Екатерина Ивановна подняла голову, посмотрела на него и заплакала еще горше.

— Прости меня, сынок… прости… — сквозь рыдания говорила она. — Это я виновата. Не хотела я, чтоб он был отцом твоим. Обманула тебя. Прости меня, Женюшка! И фамилию его не дала тебе. — Мать встала с лавки, подошла к сыну, прижала к себе. — Ради тебя только и живу. Один ты у меня на всем белом свете.

— Не надо, мам, не плачь… — всхлипывая, утешал Женька. — Я его сам ненавижу. Ненавижу! Вырасту, я ему отомщу за тебя!..

…— Мама, ведь прошло двадцать пять лет, как кончилась война, — заговорил Евгений. — Неужели ты и сейчас все ждешь, надеешься?

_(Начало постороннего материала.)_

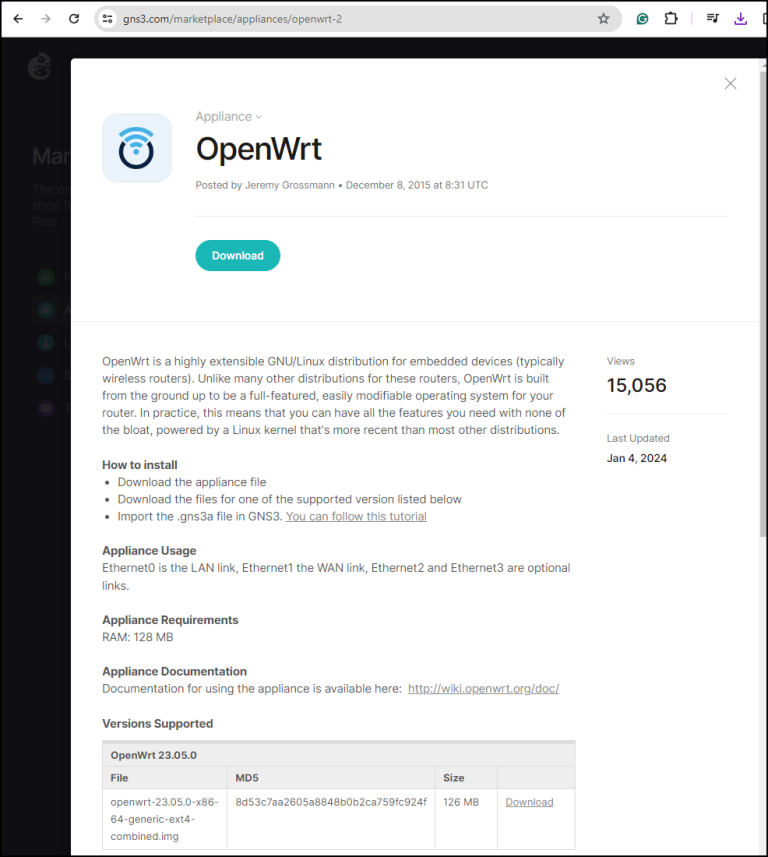Screen dimensions: 768x857
Task: Bookmark this page with the star icon
Action: click(605, 19)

— Как тебе сказать, сынок… — Она привлекла его голову к себе, помолчала. — Иной раз глянешь на дорогу, что со станции ведет, а по ней идет кто-нибудь, и сердце так и сожмется комочком, так и запрыгает в груди. Картуз вроде знакомый покажется, или походка, или еще что… Умом-то, оно конечно, понимаешь, а вот сердцем… Что ж с ним сделаешь? Почитай, лет пять как сны перестали мучить, да и то не совсем. Намедни вот опять Матвей приходил. И опять по ржи уходит, уходит от меня, я за ним и никак догнать не могу. И лампу вот по ночам жгу, правда, теперь уже для тебя, да все равно… Матвей мой, он… — она замялась на секунду, не в силах, видно, произнести слово «покойник», — иногда задержится где с дружками. Вот и я жгла лампу и ждала его. А потом Женя с Петей в пургу или непогоду из школы на ее огонек шли. И сейчас случается иногда: проснусь среди ночи, и так станет нехорошо, так заноет в груди, все ждешь чего-то, — возьму да и зажгу лампу. Да навсегда, видно, заблудились мои соколики в чужих степях. Не забывай, прилетай иногда на ее свет, Женюшка.

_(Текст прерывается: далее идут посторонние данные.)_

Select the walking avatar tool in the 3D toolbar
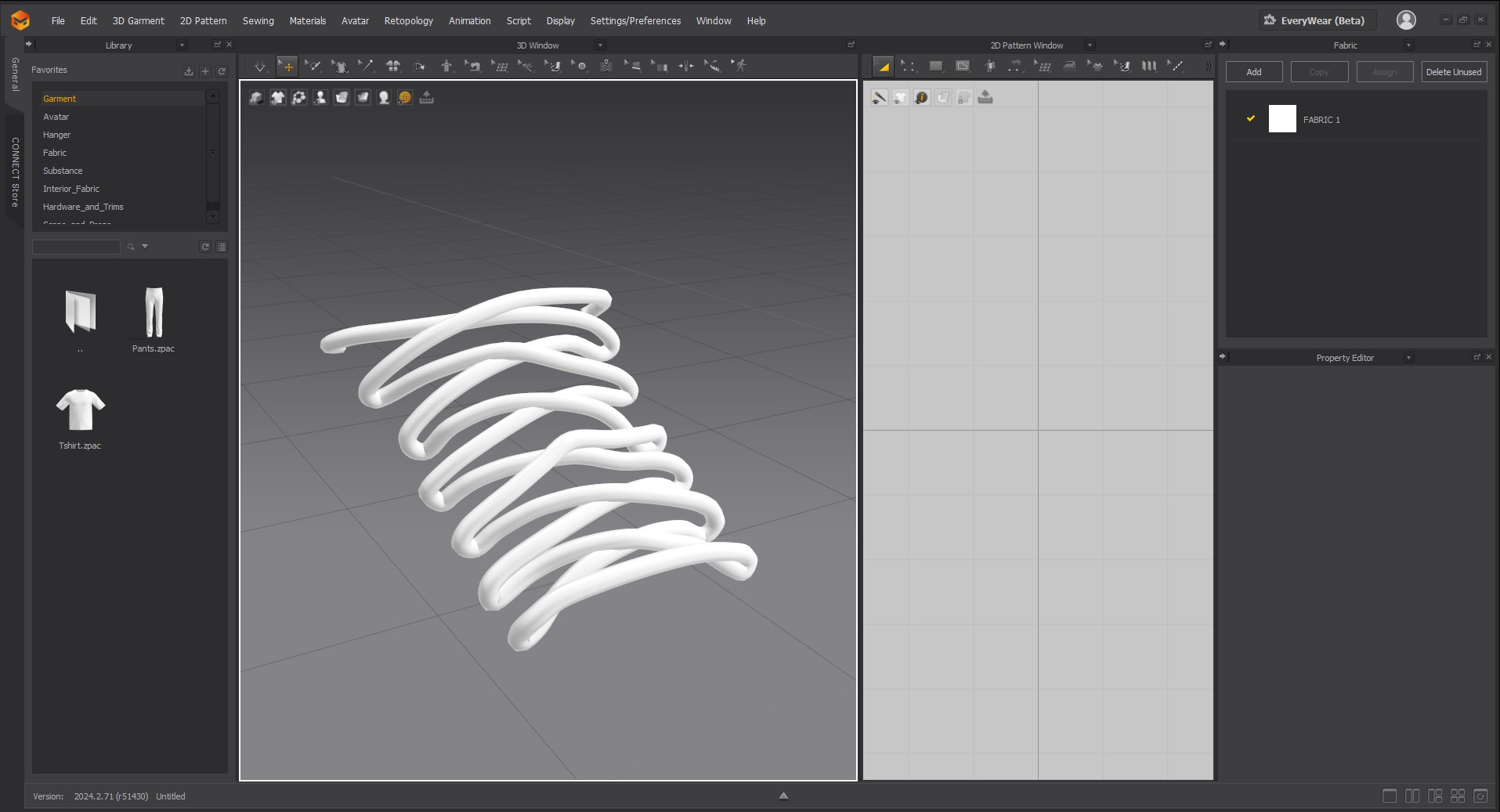1500x812 pixels. pyautogui.click(x=739, y=67)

Сын молчал, борясь с волнением.

— Мам, я помирюсь с Наташей. Обещаю тебе, — сказал вдруг он.

В окно вползало утро. Через несколько мгновений должно было взойти солнце. Они ждали его первых лучей, каждый думая о своем и вместе — об одном и том же. Они знали: первый луч упадет на пол, медленно проползет по стене, упрется в рамку с фотографией и ярким розовым цветом подсветит огромный креповый бант на ней.

Начинался новый день, и будут, наверное, в нем и радости и огорчения, и встретит их Екатерина Ивановна Кудряшова спокойно, без суеты и страха. Радостями поделится со всеми, щедро, как эта земля, на которой она выросла и в заботах о которой состарилась; горе спрячет в себе, и не согнется под его тяжестью, и будет идти по жизни с открытым лицом и чистой совестью.